> **Work instructions**: Your answer should hold only the lines from the one containing "[Facebook] (926, 822)" through the last line below, copied exactly; pictures stay out.

[Data records]
# # # #

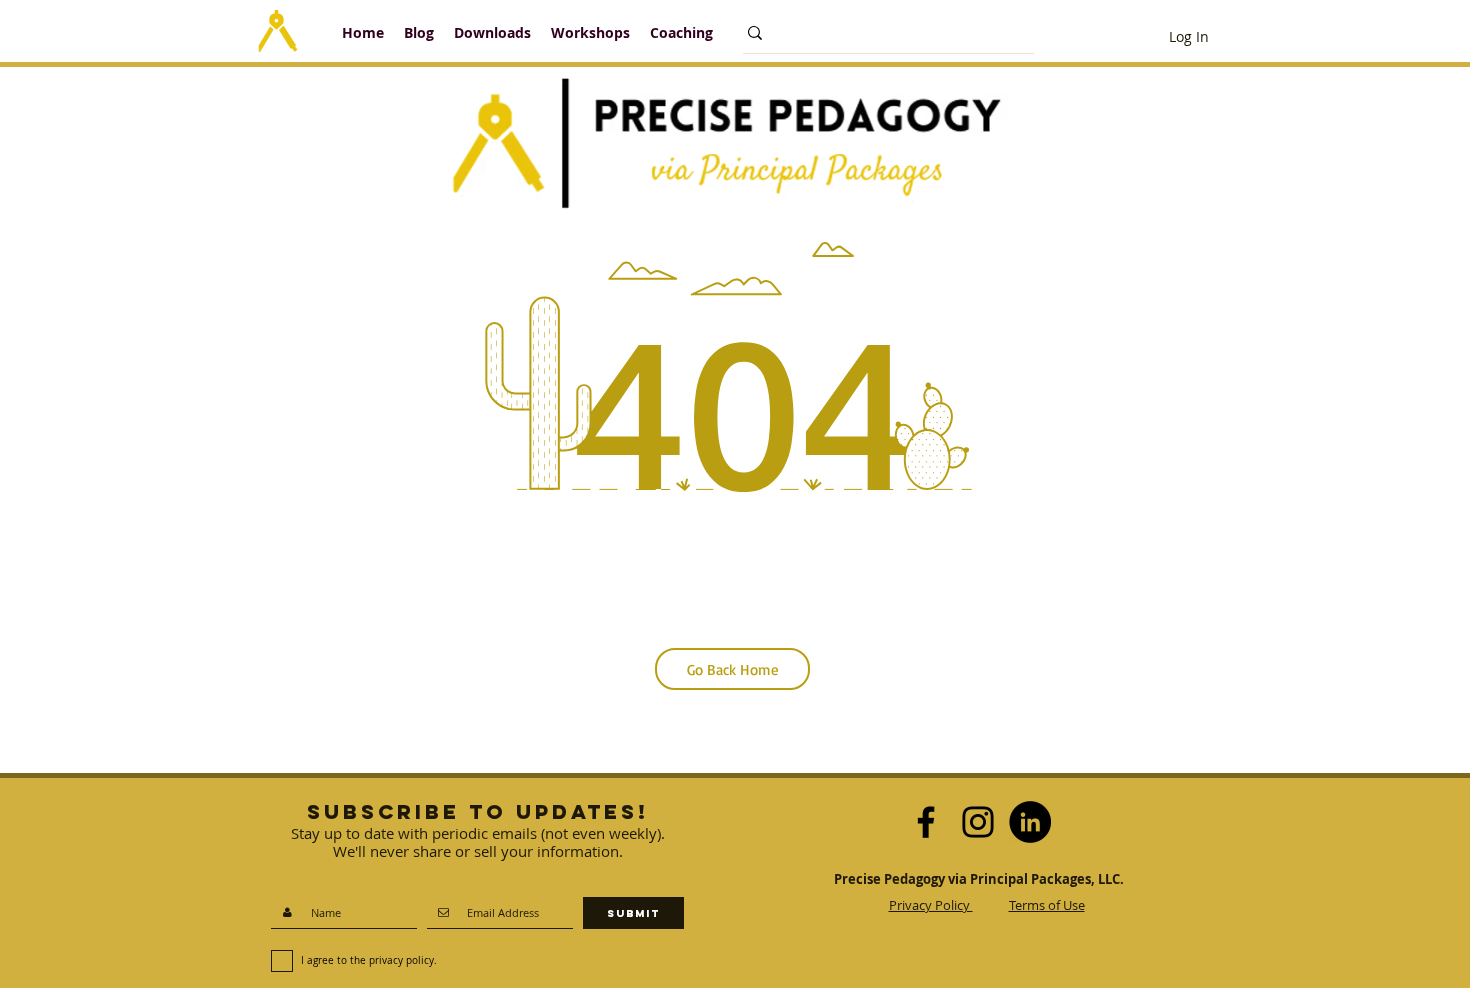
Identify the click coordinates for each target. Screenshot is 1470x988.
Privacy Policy (931, 905)
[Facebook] (926, 822)
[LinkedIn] (1030, 822)
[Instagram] (978, 822)
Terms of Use (1047, 905)
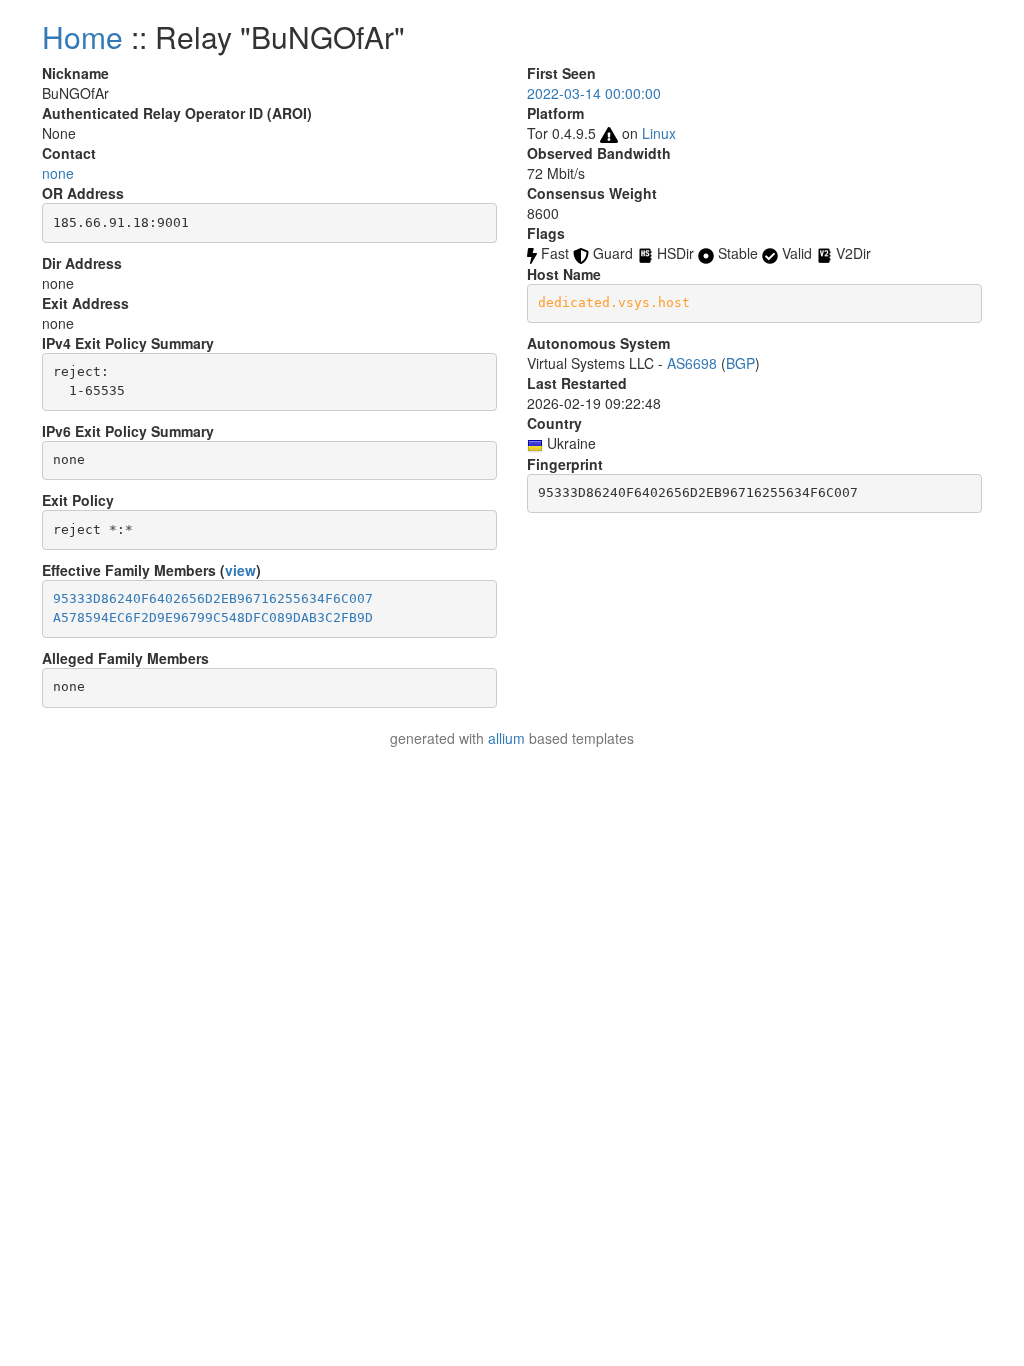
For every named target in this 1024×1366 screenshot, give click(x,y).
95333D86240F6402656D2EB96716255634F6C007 (213, 598)
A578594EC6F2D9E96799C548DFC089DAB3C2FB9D (213, 617)
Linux (659, 133)
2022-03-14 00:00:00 (594, 93)
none (58, 173)
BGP (740, 363)
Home (82, 36)
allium (506, 738)
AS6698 (692, 363)
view (240, 570)
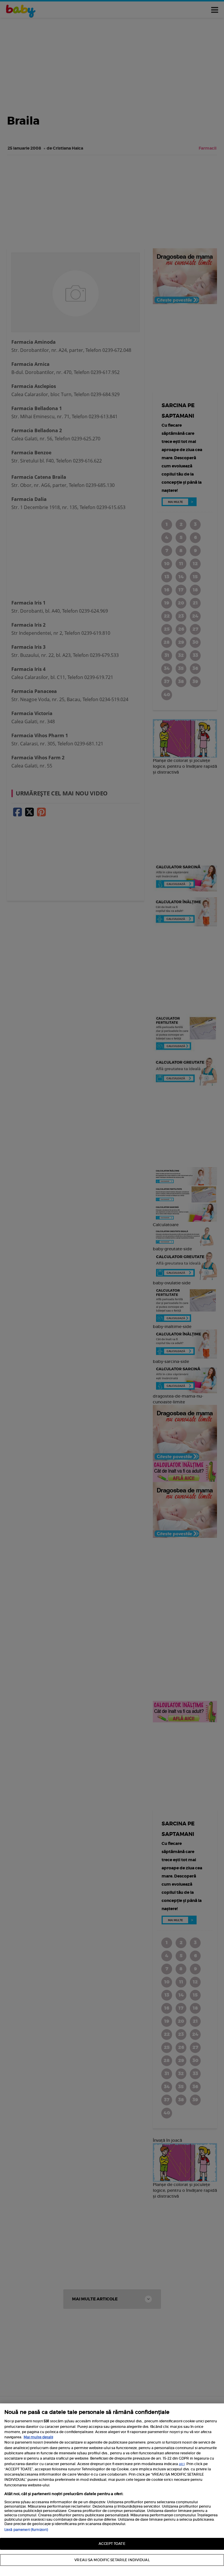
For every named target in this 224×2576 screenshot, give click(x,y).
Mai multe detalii (38, 2437)
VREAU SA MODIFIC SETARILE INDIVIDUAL (111, 2560)
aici (182, 2464)
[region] (112, 2489)
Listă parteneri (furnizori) (26, 2529)
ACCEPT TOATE (112, 2543)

# # # #

> **Solution below**:
[Facebook] (926, 822)
[LinkedIn] (1030, 822)
[Instagram] (978, 822)
Terms of Use (1047, 905)
For every named target in this 1024×1366 screenshot, give click(x,y).
95333D86240F6402656D2EB96716255634F6C007 (213, 598)
A578594EC6F2D9E96799C548DFC089DAB3C2FB9D (213, 617)
Linux (659, 133)
2022-03-14 00:00:00 (594, 93)
none (58, 173)
BGP (740, 363)
Home (82, 36)
allium (506, 738)
AS6698 (692, 363)
view (240, 570)
For every named target in this 224×2576 screenshot, give click(x,y).
Mai multe detalii (38, 2437)
VREAU SA MODIFIC SETARILE INDIVIDUAL (111, 2560)
aici (182, 2464)
[region] (112, 2489)
Listă parteneri (furnizori) (26, 2529)
ACCEPT TOATE (112, 2543)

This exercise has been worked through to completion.